Before addressing the classification results, we run a feature analysis, shown in Fig. 12, similar to the one performed in section "Purchase prediction", for various values of the early window \(T=6,7,9\). For very short time windows (panel a), the relevance of the features varies significantly between repetitions and the XGB classifier is confused by some of them such as P(1) and P(4). As the observation window grows, the variance between repetitions is significantly cut (notice the major differences between \(T=6\) and 7) and the confusion is reduced up to the point that, at \(T=9\) (panel b), there are no harmful features (no negative importance). For such short early windows, we observe that the most relevant features are the presence of Add (P(3)) and Remove (P(4)) actions. The classifiers tend to be more naive, given the reduced amount of navigation information, and focus on the early addition and removal of products to the cart, in contrast to what we observed in the full trajectory classification (Fig. 9).

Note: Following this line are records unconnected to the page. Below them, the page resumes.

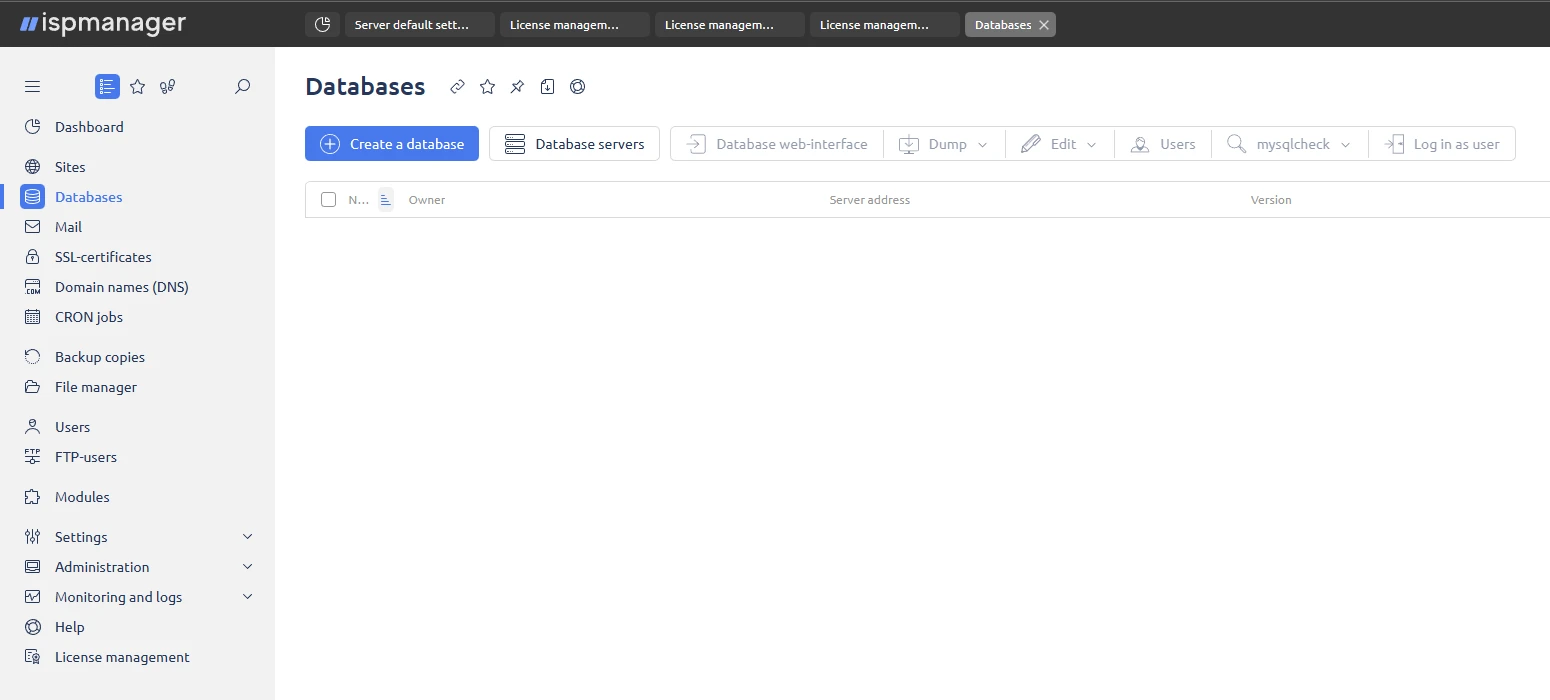
Task: Switch to the favorites view above the sidebar
Action: (137, 87)
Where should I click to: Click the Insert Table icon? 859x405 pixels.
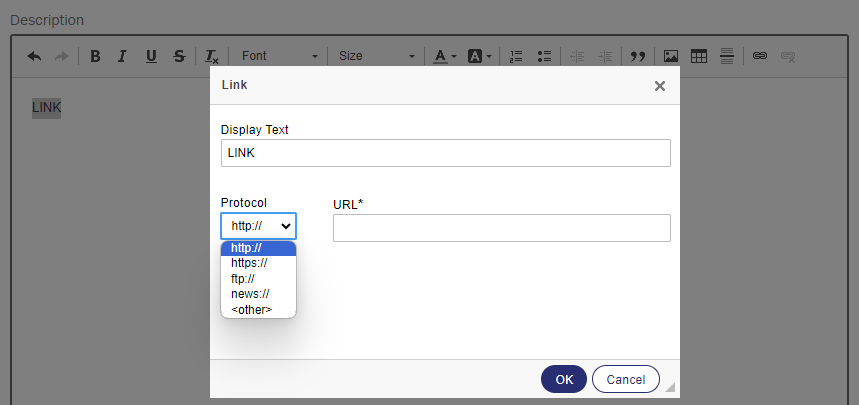(x=699, y=56)
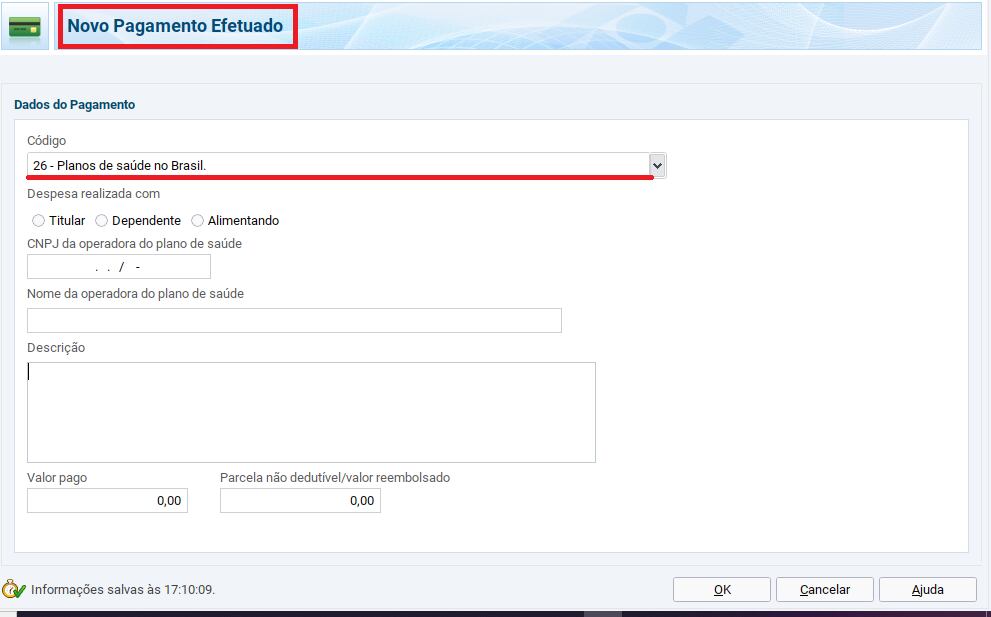The height and width of the screenshot is (617, 991).
Task: Click the Valor pago amount field
Action: (107, 501)
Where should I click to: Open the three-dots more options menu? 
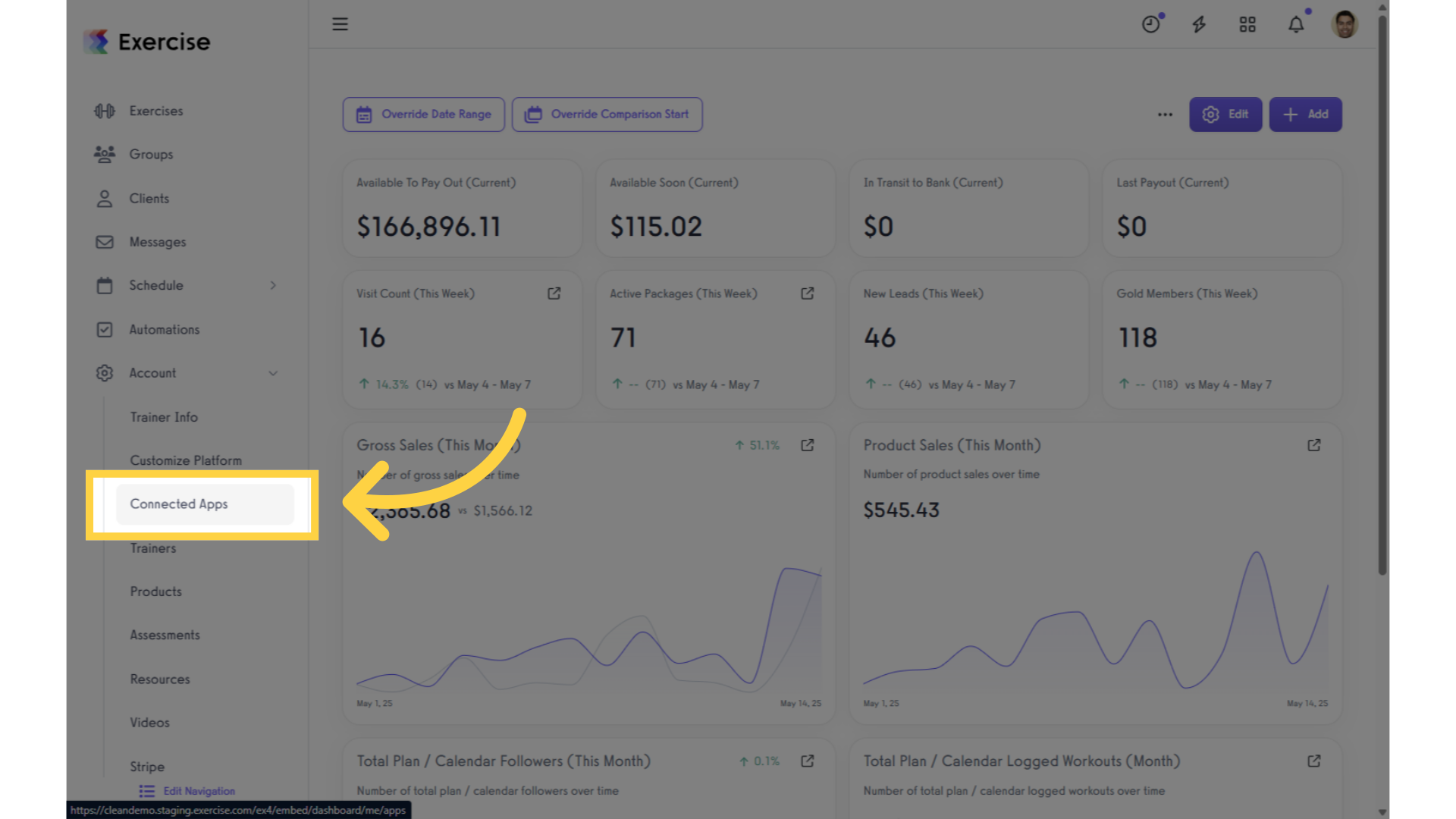tap(1165, 115)
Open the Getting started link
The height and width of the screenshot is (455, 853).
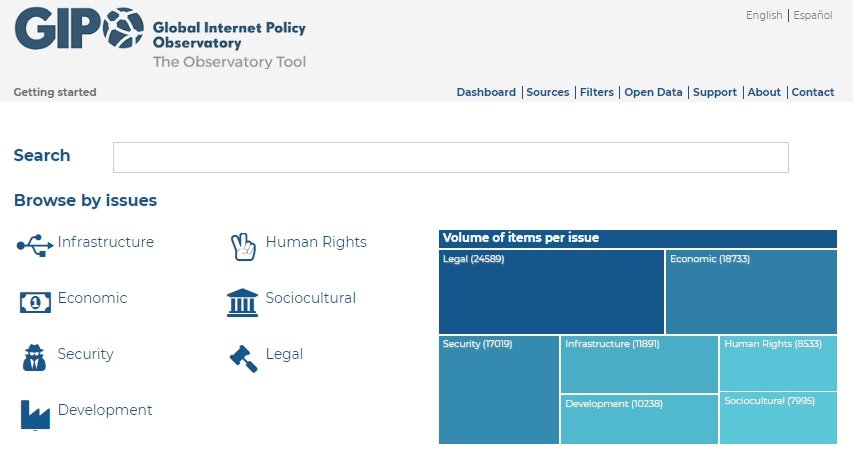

The classification results are then summarized in Fig. 13, where we find that early prediction of customer intent is indeed possible, reaching F1 scores beyond 60% for \(T=5\), and increasing beyond 70% from \(T=9\) onward (panel a). Looking at the earliness, shown in panel b of the same figure, these predictions are made with around \(50\%\) anticipation, meaning that, on average, the actual live sessions are more than twice as long, hence allowing the system for some extra time to implement personalisation strategies. This is also the main reason behind the change in feature importance with respect to full trajectory classification. In panel c of the same figure we can see the difference in AUC of the NN with respect to the rest of the classifiers, which, interestingly, provides the worst F1 for the shortest windows.

Figure 13
figure 13

(a) F1 score curves of the different classifiers as function of the early window size T, where only the first T datapoints of each trajectory are used to extract the features. (b) Earliness parameter of the sub-datasets generated for each early window T (recall section "Task-specific datasets"). (c) AUC as a function of the early window size T. Results indicate that reliable early prediction of conversion is indeed possible.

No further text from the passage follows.